On Tue, Mar 4, 2014 at 5:04 PM, Péter Szilágyi <pet...@gmail.com
> You force a package naming convention that cannot be circumvented. I agree
> that go<something> is boring, but go-<something> is equally boring and I
> don't like being restrained with my package names. The only place where I
That's not true. The *package* can be named to your taste. The tool
forces a naming convention on the GitHub repository, and that's
required to implement its functionality without more boilerplate. So
hopefully we'll have more foos and bars, and less gofoos and gobars,
but even that is up to if you really want it.
> Requiring each package to have it's own github user is imho a bit steep.
I don't know what you're talking about here. It doesn't.
> You require github exclusively. Although that is also my favorite source
GitHub is by far the most popular code hosting site. Sounds like a
good place to start.
> As brought up earlier, it's another dependency in the development life
> cycle, and a very serious one. Can you guarantee that your site will always
> remain online?
Of course not. I don't know of any site that always remains online.

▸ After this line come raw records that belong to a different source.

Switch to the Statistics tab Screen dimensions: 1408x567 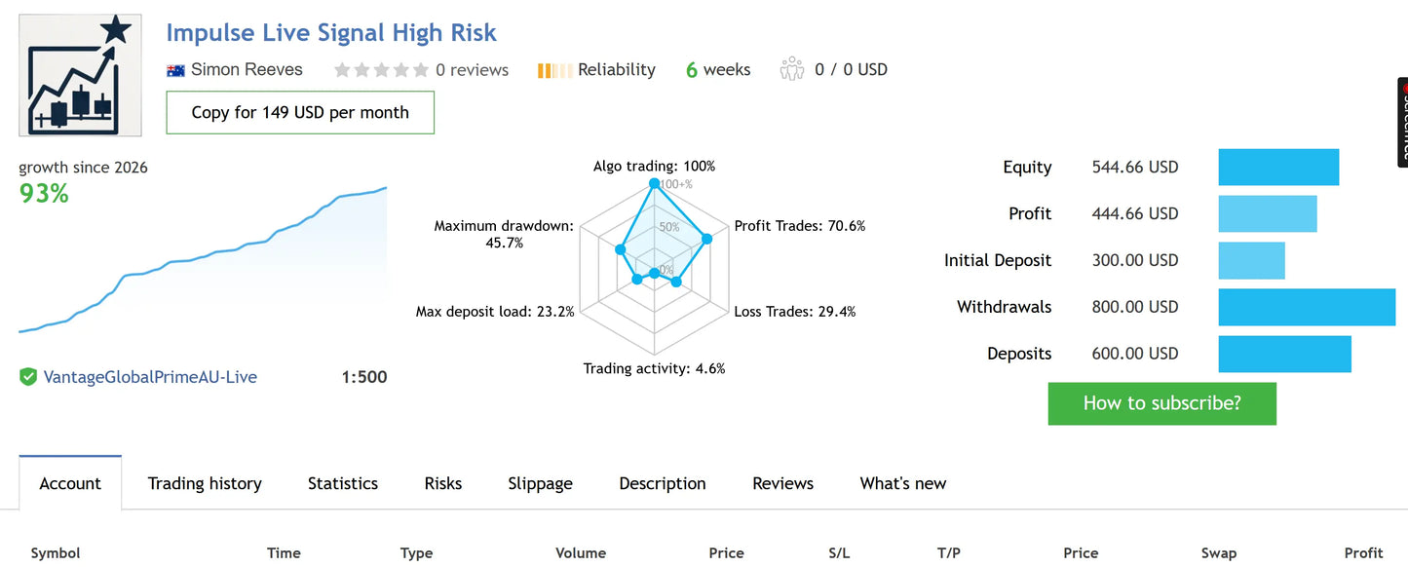coord(343,483)
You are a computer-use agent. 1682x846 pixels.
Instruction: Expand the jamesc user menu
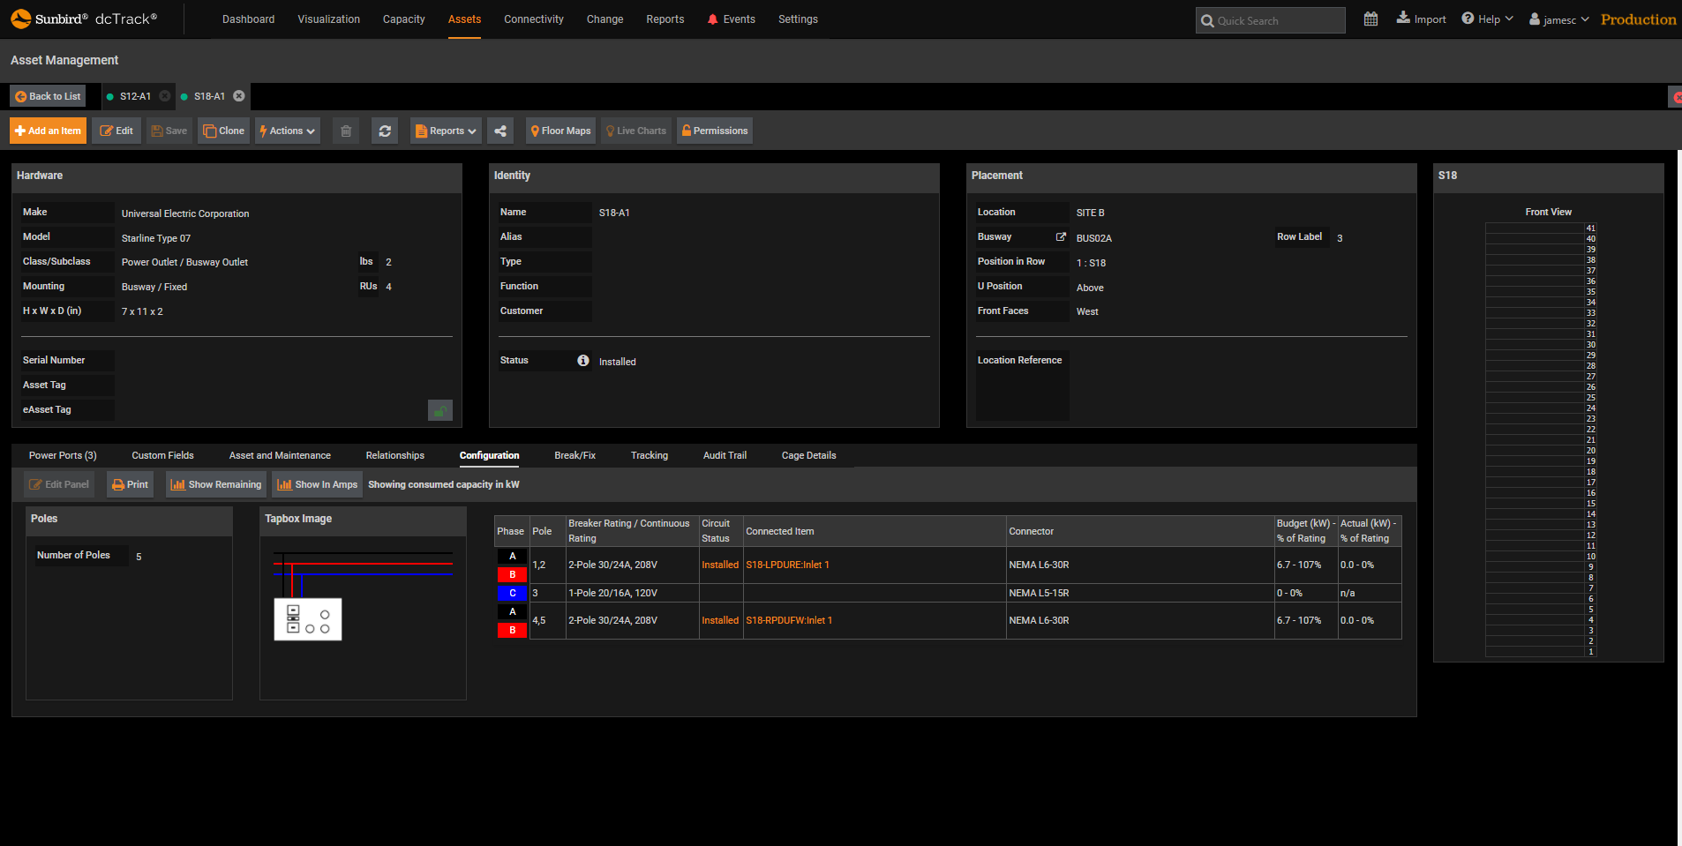click(x=1559, y=19)
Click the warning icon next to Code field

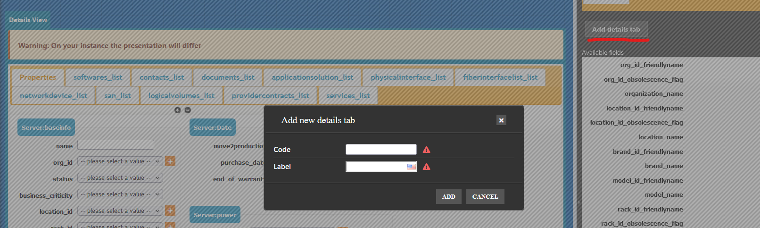click(427, 150)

That said, this is a trivial service, and having it highly available
is no trouble. The efforts on that will be proportional to its use.
> Will you operate it indefinitely? Any source code using this
> scheme will immediately be bound to it for all time. IMO, this is a very
> serious decision to make as a dev.
Yes, I will operate it indefinitely. It would be very ironic if while
pursuing the stability of code at large I broke everybody at once.
> As long as your within an organizations, these issues can be solved by
> sticking to *the* convention, but out at large I think the limitations
> outweigh the benefits.
If that's not clear, the goal of gonuts.org
is to strongly encourage
authors to consider the stability of their APIs over time, and to
offer a simple path towards that. Pretty much 100% of the packages
hosted at GitHub today don't do anything like that. So, if you're
worried that gonuts.org
will break your code somehow, we're on the
same side of the problem. Your code *will* be broken soon if the
packages you depend upon do not adopt a stability strategy.